**GIVEN PASSAGE:**

************

Cron Worker Retry Mechanism
Table of Contents
- Overview
- How It Works
- Configuration
- Message Flow
- x-death Header
- Exponential Backoff
- Failed Task Handling
- Monitoring and Recovery
- Best Practices
Overview
The cron worker implements a sophisticated retry mechanism using RabbitMQ's Dead Letter Exchange (DLX) pattern. This ensures that transient failures don't result in lost tasks while preventing infinite retry loops.
Key Features
- Automatic Retry: Failed tasks automatically retry without manual intervention
- Exponential Backoff: Increasing delays between retries to avoid overwhelming failing services
- Retry Limit: Maximum retry attempts prevent infinite loops
- Failed Queue: Permanently failed tasks stored for investigation
- x-death Tracking: RabbitMQ's built-in header tracks retry count
- No Code Changes: Retry logic handled entirely by RabbitMQ and worker configuration
How It Works
Architecture
┌────────────────────────────────────────────────────────────────────────┐
│ RETRY MECHANISM ARCHITECTURE │
└────────────────────────────────────────────────────────────────────────┘
1. TASK EXECUTION ATTEMPT
[cron_scheduler] ← Main queue
│
│ consume
↓
[cron-worker] → Execute task
│
┌────┴─────┐
│ │
SUCCESS│ │FAILURE
│ │
↓ ↓
[ACK] [NACK]
│ │
│ │ (requeue: false)

************

**DIRECTION:** Translate this sentence from the cron worker retry page into Spanish: "This ensures that transient failures don't result in lost tasks while preventing infinite retry loops."

**MATERIAL SUPPLIED:**
************

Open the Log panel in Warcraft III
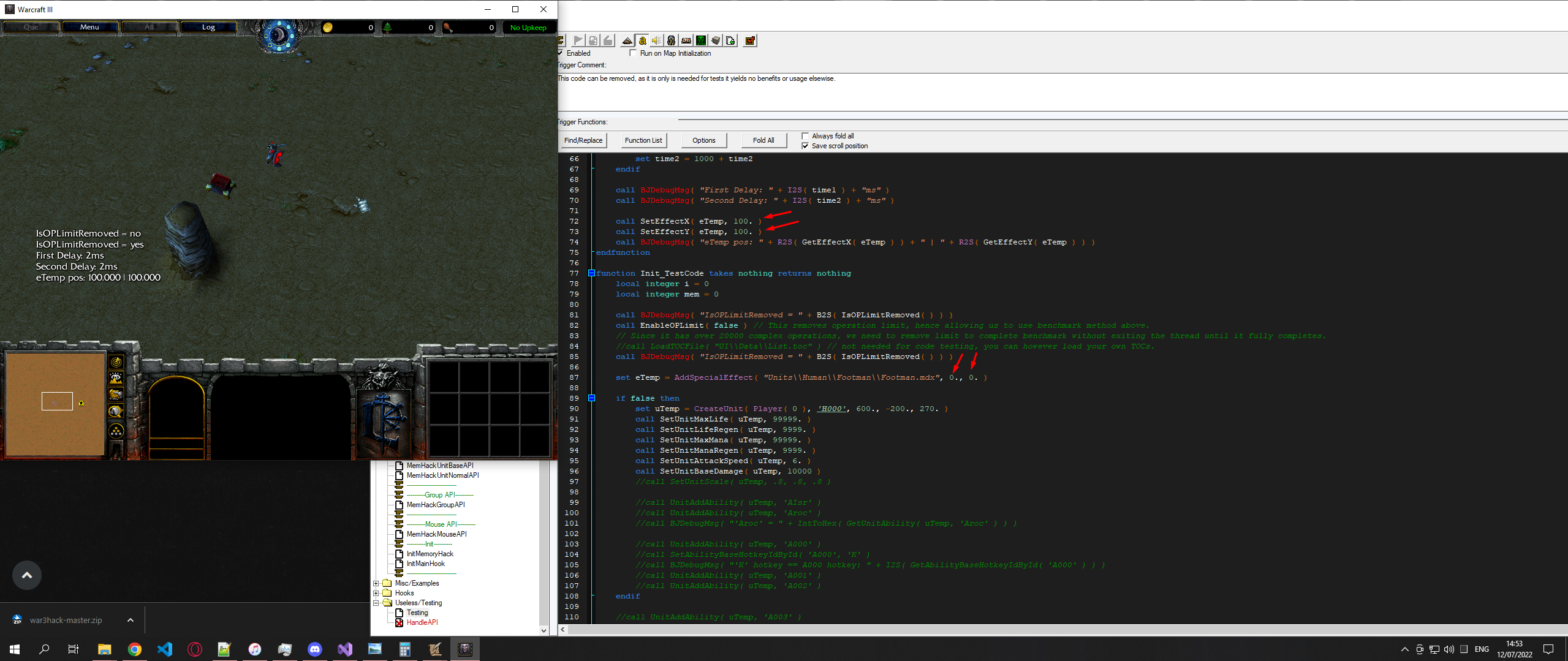 (x=208, y=27)
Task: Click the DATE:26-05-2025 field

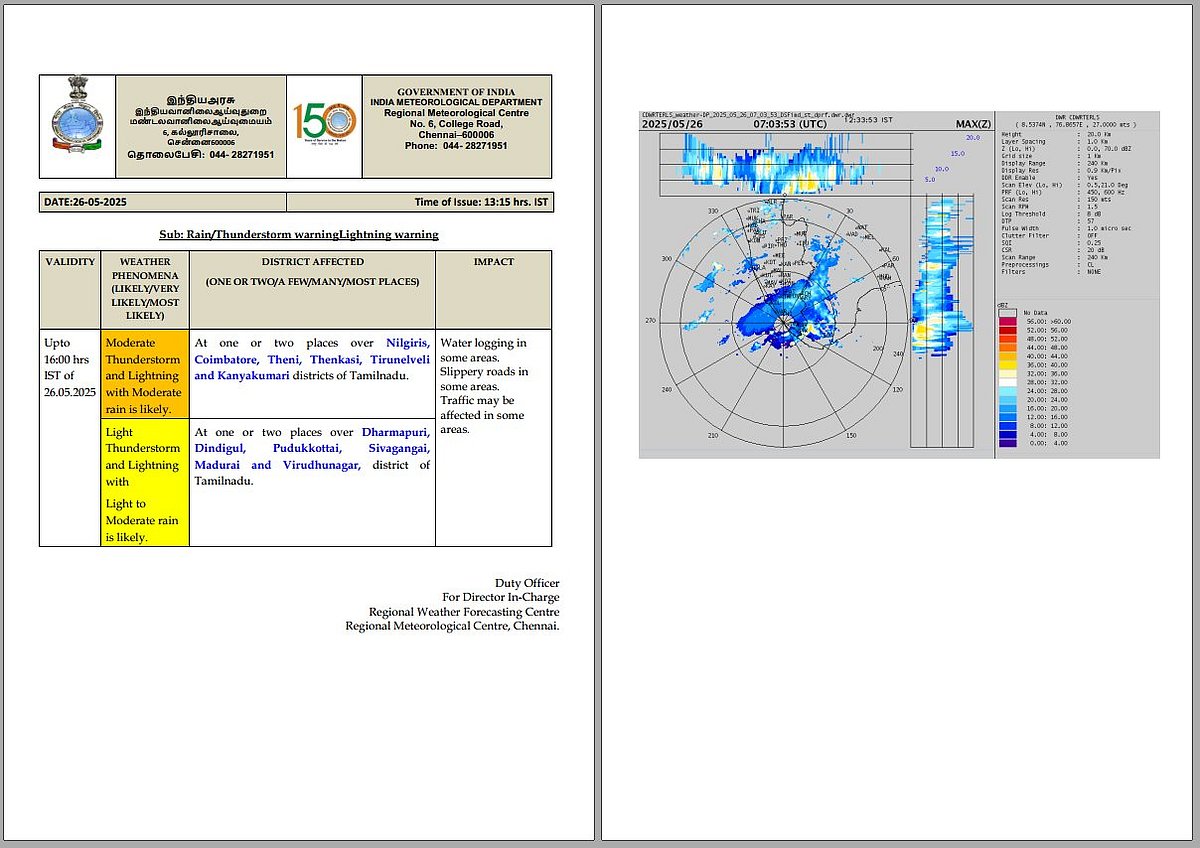Action: point(85,202)

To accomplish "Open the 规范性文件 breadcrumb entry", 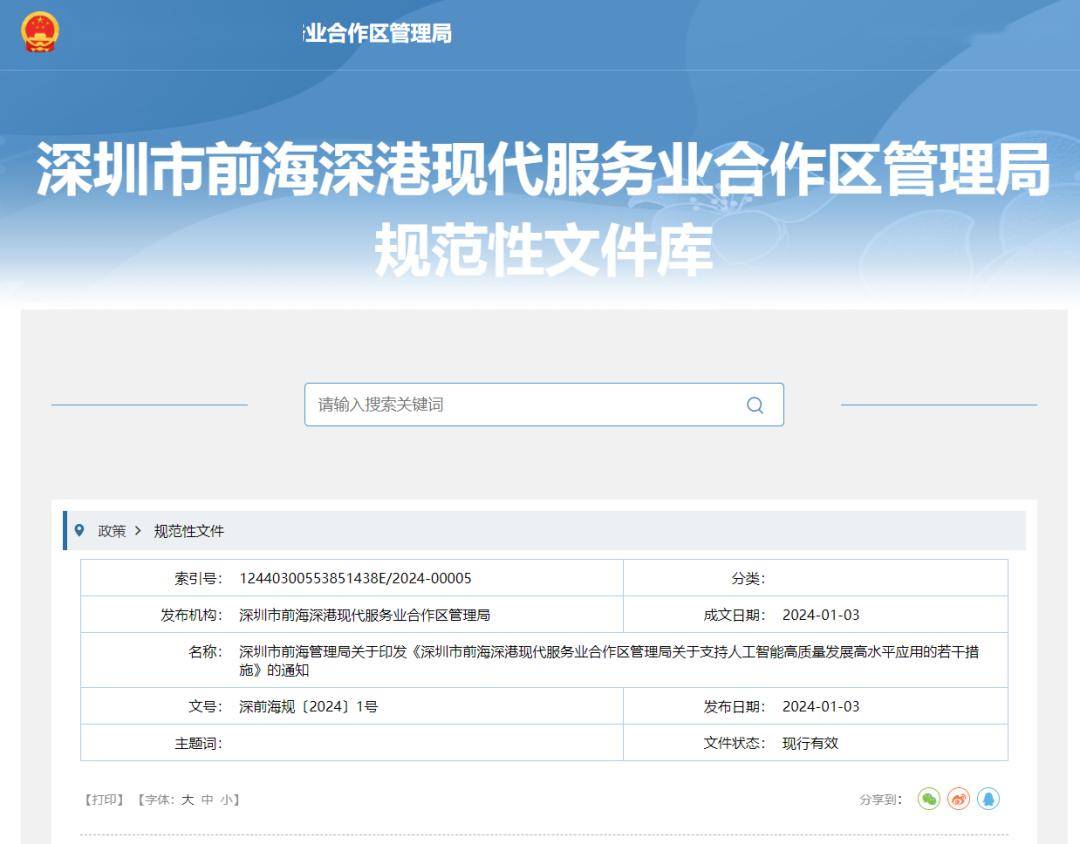I will [x=186, y=531].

************

**PROBLEM SOLUTION:** Esto garantiza que los fallos transitorios no provoquen la pérdida de tareas, a la vez que evita bucles de reintento infinitos.